Gustavo disfrutaba de la escena, hubiese deseado tener dos manos más para poder acariciar al mismo tiempo esos pechos ahora hinchados por la excitación de su amante, y esas nalgas carnosas que se movían al compás de la tremenda cojida que le estaba dando.
Laura acrecentó el ritmo, mientras los gemidos de ambos iban aumentando progresivamente. Podía sentir el miembro de su amante a punto de estallar, al mismo tiempo que ella manaba más y más fluidos, acercándose a su orgasmo.
Siguieron así, calientes, fundiéndose en un solo gemido hasta llegar al límite del placer. Sus músculos se tensaron. Un dulce escalofrío atravesó la espina dorsal de Gustavo, quien descargó toda su leche dentro de su perra en celo. Unos segundos después, Laura era atravesada por la misma oleada de placer, y comenzó a estremecerse en uno de los más intensos orgasmos que había experimentado hasta el momento.

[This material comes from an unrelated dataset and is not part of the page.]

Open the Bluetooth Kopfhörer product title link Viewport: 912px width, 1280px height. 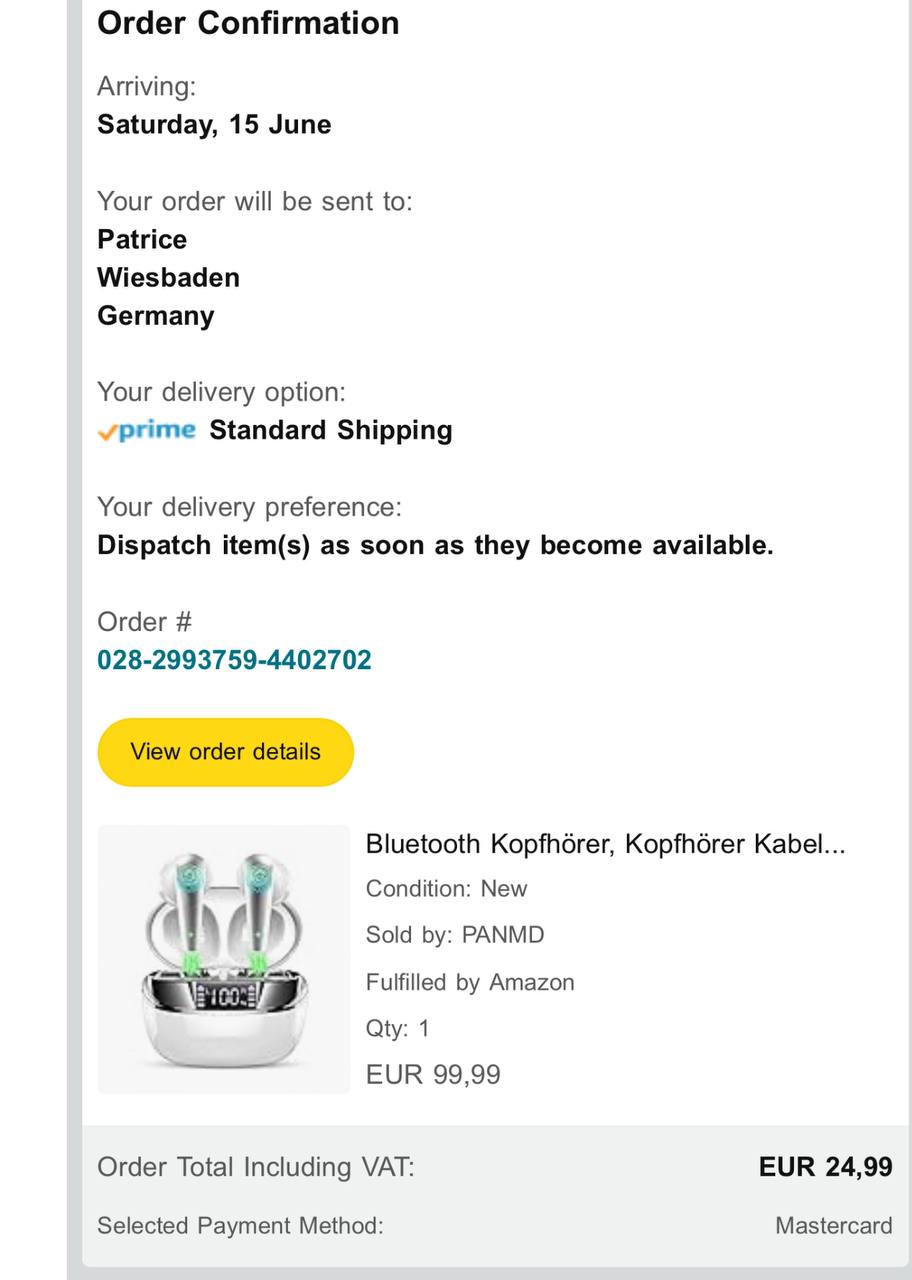605,844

Sonó el despertador. La mano de Laura abandonó la tibieza de su ropa interior, embebida en sus propios fluidos, para apagar la odiosa alarma. Estaba sola, semi desnuda en su propia cama, cubierta de sudor. Dos horas antes había tratado de encender el aire acondicionado, horrorizándose al ver las chispas saltando del enchufe. Miró el reloj y suspiró.
- Mejor me pongo algo de ropa, el electricista del 3° piso ya debe estar por venir -se dijo a sí misma, con una sonrisa.